**PROBLEM REQUIREMENTS:** Word for word, restate the line containing "Task: Click help icon next to Assistant UUID" and all the lines that come after it in the entries below. Include nothing from before it.

**GIVEN ENTRIES:**
__________

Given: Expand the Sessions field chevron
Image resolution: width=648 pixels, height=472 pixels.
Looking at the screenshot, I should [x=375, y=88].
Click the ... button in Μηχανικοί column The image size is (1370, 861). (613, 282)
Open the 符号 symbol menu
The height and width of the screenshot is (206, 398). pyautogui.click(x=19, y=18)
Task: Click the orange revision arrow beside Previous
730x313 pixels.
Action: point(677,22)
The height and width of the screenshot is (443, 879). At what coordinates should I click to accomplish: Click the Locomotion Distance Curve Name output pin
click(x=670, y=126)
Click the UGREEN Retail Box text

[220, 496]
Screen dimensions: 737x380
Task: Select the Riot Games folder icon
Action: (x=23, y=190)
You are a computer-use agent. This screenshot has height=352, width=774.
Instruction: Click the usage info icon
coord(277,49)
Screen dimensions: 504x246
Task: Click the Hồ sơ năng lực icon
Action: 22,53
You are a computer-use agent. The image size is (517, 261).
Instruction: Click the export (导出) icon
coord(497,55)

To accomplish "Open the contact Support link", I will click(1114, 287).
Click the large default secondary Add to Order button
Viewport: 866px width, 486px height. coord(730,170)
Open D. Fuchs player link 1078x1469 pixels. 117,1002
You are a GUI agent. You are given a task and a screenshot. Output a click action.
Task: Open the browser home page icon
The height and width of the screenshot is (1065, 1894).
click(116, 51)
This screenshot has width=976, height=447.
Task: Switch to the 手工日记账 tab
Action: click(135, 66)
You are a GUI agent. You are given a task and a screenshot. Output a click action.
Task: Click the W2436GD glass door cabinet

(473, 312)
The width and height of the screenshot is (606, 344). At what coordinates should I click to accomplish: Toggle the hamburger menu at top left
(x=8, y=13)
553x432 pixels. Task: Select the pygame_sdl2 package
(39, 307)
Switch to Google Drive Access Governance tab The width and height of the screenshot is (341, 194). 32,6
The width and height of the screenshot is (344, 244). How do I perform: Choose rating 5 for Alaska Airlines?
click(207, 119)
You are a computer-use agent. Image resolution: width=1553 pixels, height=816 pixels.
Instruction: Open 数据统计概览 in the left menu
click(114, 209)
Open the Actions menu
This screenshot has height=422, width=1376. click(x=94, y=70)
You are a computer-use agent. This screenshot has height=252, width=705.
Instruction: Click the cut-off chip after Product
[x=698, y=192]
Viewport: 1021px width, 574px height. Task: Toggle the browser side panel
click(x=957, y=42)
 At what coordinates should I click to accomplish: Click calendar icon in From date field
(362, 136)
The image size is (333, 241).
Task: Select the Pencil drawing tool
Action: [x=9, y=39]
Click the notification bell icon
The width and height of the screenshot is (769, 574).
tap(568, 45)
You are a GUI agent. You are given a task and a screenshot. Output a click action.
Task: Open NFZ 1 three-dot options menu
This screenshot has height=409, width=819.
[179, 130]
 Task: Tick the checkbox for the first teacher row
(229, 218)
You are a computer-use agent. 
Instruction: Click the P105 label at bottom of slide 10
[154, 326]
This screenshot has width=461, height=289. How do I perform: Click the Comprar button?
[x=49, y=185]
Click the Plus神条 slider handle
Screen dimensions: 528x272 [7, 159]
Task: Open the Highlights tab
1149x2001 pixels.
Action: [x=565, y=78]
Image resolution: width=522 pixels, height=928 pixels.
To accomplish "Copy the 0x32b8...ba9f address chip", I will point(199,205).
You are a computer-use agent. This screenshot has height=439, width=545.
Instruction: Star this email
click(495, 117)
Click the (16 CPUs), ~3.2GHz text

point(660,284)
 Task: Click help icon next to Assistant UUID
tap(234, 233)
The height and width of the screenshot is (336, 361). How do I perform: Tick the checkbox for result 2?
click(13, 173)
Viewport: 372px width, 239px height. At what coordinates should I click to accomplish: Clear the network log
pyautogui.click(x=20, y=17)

__________

**EXERCISE OUTPUT:**
 Task: Click help icon next to Assistant UUID
tap(234, 233)
The height and width of the screenshot is (336, 361). How do I perform: Tick the checkbox for result 2?
click(13, 173)
Viewport: 372px width, 239px height. At what coordinates should I click to accomplish: Clear the network log
pyautogui.click(x=20, y=17)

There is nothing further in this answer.